*Data under study*.
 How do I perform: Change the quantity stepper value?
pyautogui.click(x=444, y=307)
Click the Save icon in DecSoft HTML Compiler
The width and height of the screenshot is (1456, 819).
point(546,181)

*Activity*.
Each record above should be output again exactly.

*Solution for this task*.
 How do I perform: Change the quantity stepper value?
pyautogui.click(x=444, y=307)
Click the Save icon in DecSoft HTML Compiler
The width and height of the screenshot is (1456, 819).
point(546,181)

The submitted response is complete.